コーチ役の田川さんは昨日のゲームを把握しているみたいだった。トレセンでは仲間はずれにされることは無い。むしろ最大派閥のベラトリックスに所属しているので有利なほうだった。

「桐原さん、味方を信頼すれば、それは自分に返ってくる。どんどん味方に預けなさい」

加奈や彩音も

「あんたはワンマンプレーヤーだからね。最初はやりにくかったわ」

と茶化す。詩織は

「そんなこと無いわ。希は組織的なサッカーをしてこなかったから、どうすればいいか、わからなかっただけなの。協調性はあったわ」

「希が信頼してるのって最初は詩織だけだったじゃない。詩織は誰とでもコンビ組めるから」

なんか人に評論されるのってむかつく。

「あたしは実力を認めた奴としかプレーできないの。それに加奈はドリブルばっかりでパスが来ないし、彩音は長野では見た事なかったほどチャラい格好しているし。

「そりゃ、あんたに比べれば、誰だってチャラいよ」

「ふ~ん、そうかもね。前回のトレセンではさっぱりだったけど、今日のあたしは違うよ」

「あんたはビッグマウスだから当てにせず、楽しみにしてるよ」

「ガールズのほうはどうなの?」

「絶好調。昨日の練習試合では田村女子の高校のほうに勝ったよ」

それはすげーな。男子ほど高校生と中学生の差は大きくないとはいえ。

「たぶん、私たちは全国大会では優勝候補の本命だと思うな。相手も関東9位ということで、今年のベラトリックスは強くないと思って警戒薄いかもしれないし」


   ☆


練習が始まる。外5人対中2人のボール回し、グリッドを限定しての大きな展開の練習と続いて、最後はミニゲームだ。今日もあたしは4❘3❘3のセンターフォワードだった。たぶんスタッフの狙いだろうけど、味方の攻撃陣にベラトリックスの選手はいない。つまり見知らぬ選手と即席でコンビネーションを築け、ということだろう。いいだろう、やってやろうじゃねえか。

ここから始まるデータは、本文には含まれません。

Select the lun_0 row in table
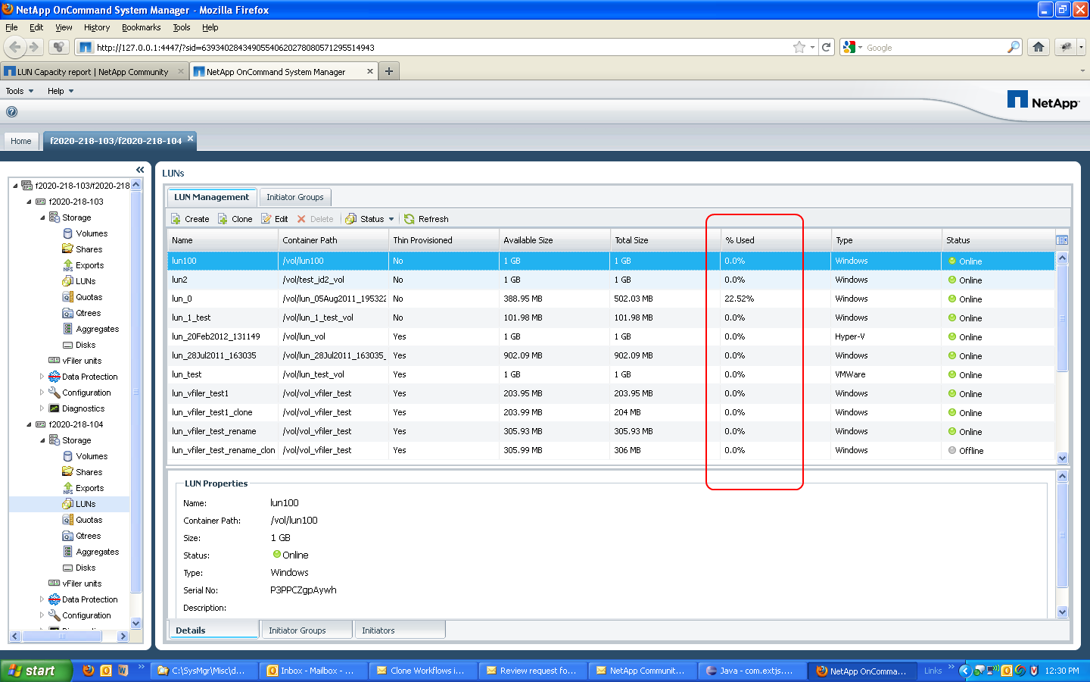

相手のセンターバックは奈美と有紀。さすがに自由に前を向かせてくれない。しかし身体を当ててキープし、右のウイングに出す。クロスに飛び込む。奈美も167cmあるからそう簡単に勝てないけど、惜しい形は何度か作った。啓大の得点パターンでもある。中盤まで下がってボールを受ける。奈美と有紀は中盤まであたしをマークするか、迷って中途半端なポジショニングの挙句フリーにする。そうすると味方の攻撃的が上がってミッドフィルダーにスルーパス、これは止められたが、どんどんボールがあたしに集まる。啓大のフォワードの動きを参考にした。戸田監督があたしにベンチに座らせたのはこういう狙いもあったのか。試合自体はベラトリックスの多い相手の圧勝だった。ただ、あたしは2回目にしてトレセンのサッカーを理解し、チームプレーに絡めたので満足だった。